Why your deductible is getting bigger

When it comes to worrying about health costs, most of the attention is directed at government programs. Medicare and Medicaid costs are going up and will start causing major problems in a few years. The Affordable Care Act is complicated, and the requirements are growing.

There is, however, an indication that the bigger story may be found in the private sector.

Most Americans get their health insurance through their employers. Some experts say that is changing. It is common to hear predictions that by 2020 or 2025 the percentage of Americans covered by their employers will drop to around 20 percent from the current level of 60 percent.

Employers want to shed that expense. We see the move toward that goal in higher premiums charged employees and especially in high deductibles. Those deductibles are so high for many employees that a new Commonwealth Fund survey indicates four in 10 working-age adults “skipped some of kind of care because of cost,” USA Today reports.

Here is a hint why: The number of workers with deductibles rose from 55 percent eight years ago to 80 percent today. In addition, the amount of that deductible is getting higher each year.

It has long been argued that one reason U.S. health care is so expensive is that the consumer does not foot the bill. That’s changing. In addition, the way it is changing is worrisome. Workers are more and more putting off spending the money. That means costs will come down. But will the average worker’s health fall as well? Last year, the research firm S&P Capital IQ predicted the big drop in the number of workers covered by employers. The reason: Those exchanges started by the Affordable Care Act. The thinking is that the exchanges will cover those with pre-existing illnesses along with everyone else. So why should employers pay? As The New York Times reported, “employers might decide to give their workers a stipend to pay for health insurance on the exchanges rather than sponsor a plan.”

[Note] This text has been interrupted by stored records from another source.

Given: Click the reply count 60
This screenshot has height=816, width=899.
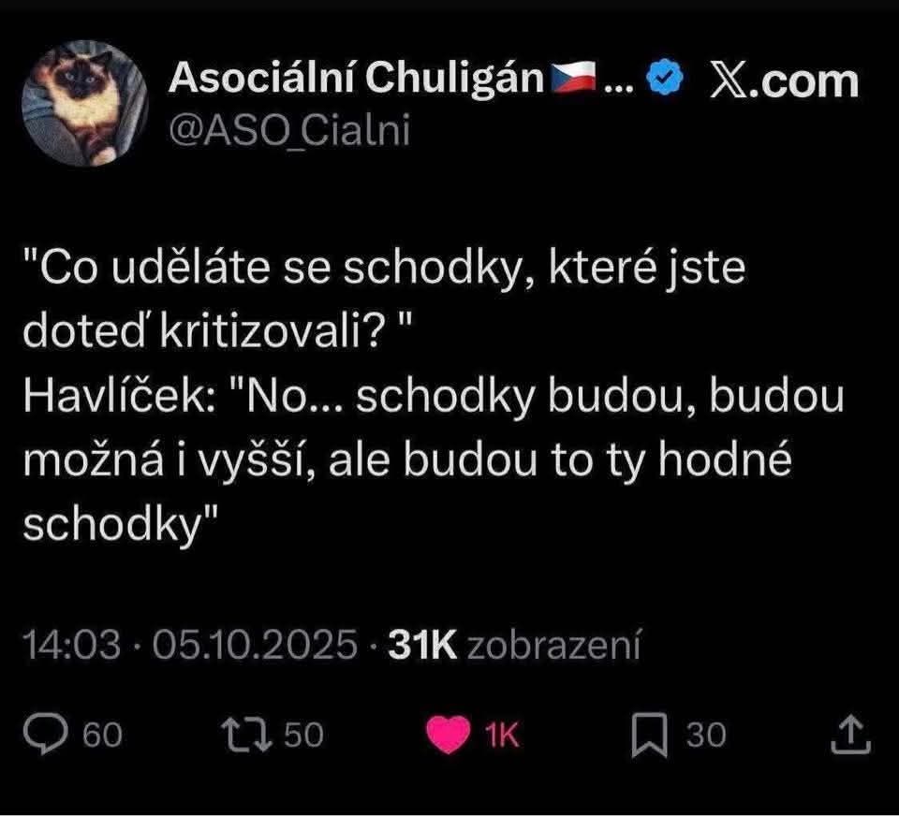Looking at the screenshot, I should click(x=103, y=735).
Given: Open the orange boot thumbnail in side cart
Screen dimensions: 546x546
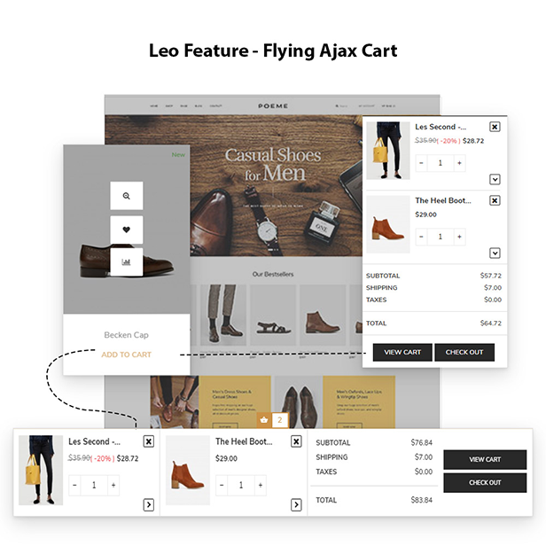Looking at the screenshot, I should (x=388, y=224).
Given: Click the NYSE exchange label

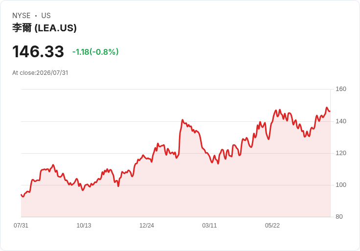Looking at the screenshot, I should tap(22, 16).
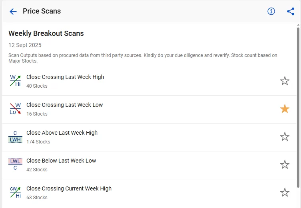Viewport: 301px width, 208px height.
Task: Open Close Crossing Current Week High scan
Action: click(149, 193)
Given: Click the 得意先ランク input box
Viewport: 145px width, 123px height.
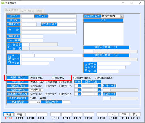Looking at the screenshot, I should pos(66,102).
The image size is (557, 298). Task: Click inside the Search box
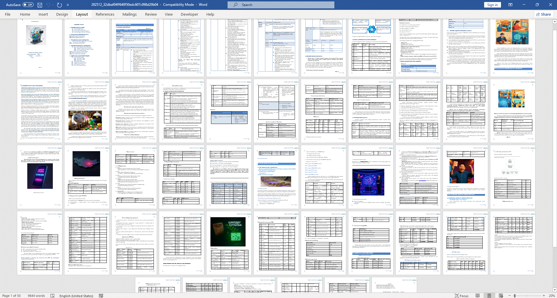281,5
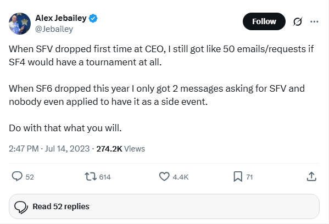Click the share upload icon

(311, 176)
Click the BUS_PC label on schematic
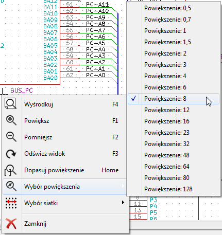222x235 pixels. click(x=22, y=91)
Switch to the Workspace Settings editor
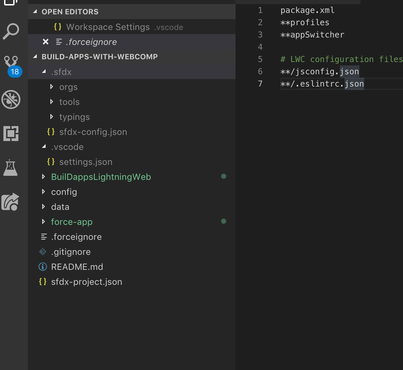Screen dimensions: 403x370 (108, 27)
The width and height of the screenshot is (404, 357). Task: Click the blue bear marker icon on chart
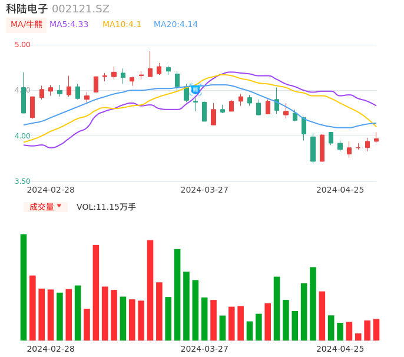[196, 89]
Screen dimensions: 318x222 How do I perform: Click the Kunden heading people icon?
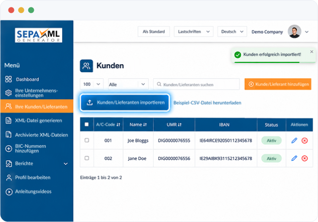(x=86, y=66)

The savings for the employers will be enormous. For a long time, many observers hoped those savings would be passed along to the workers in the form of higher pay. However, that hope is not as bright as it once was.

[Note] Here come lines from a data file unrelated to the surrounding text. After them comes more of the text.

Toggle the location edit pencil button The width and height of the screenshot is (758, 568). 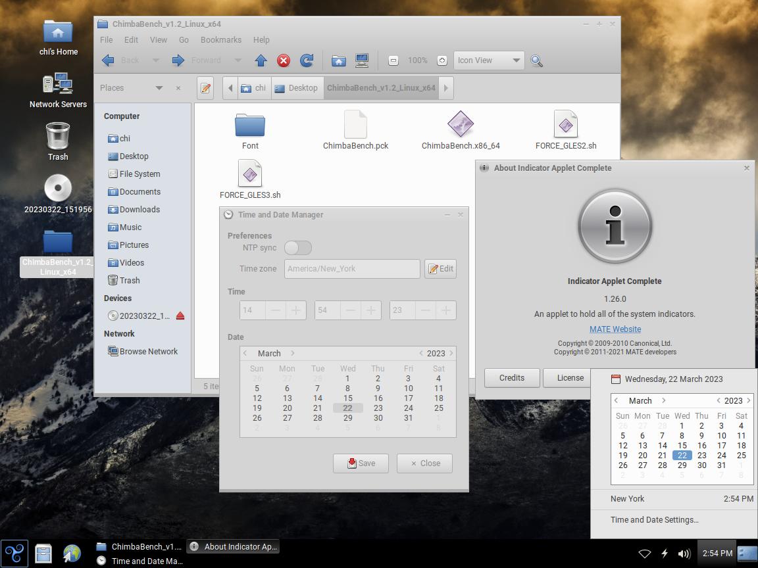pos(205,88)
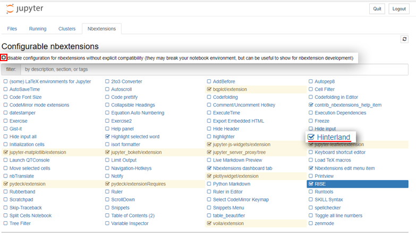The image size is (416, 235).
Task: Select the RISE extension row
Action: [x=358, y=184]

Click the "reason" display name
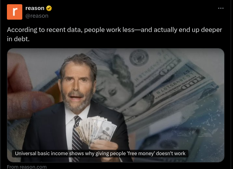(x=35, y=8)
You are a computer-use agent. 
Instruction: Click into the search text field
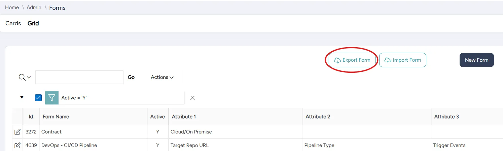pyautogui.click(x=79, y=77)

Another problem is taxes. Right now if the employer pays the bulk of a worker’s health insurance, it is tax-free. If the employers pay a stipend, that could be construed as compensation and taxed as income. When that detail is worked out, the switch over will gain speed. So-called “Cadillac” insurance plans are already targeted for taxing come 2018. That is another reason why employers want to reduce the costs quickly.

The switch from employer plan to government exchange will change the nature of U.S health insurance for nongovernment employees. It will be similar to the end of private pensions. The costs and the risks are shifting to the employee.

Isn’t it time we start talking about this?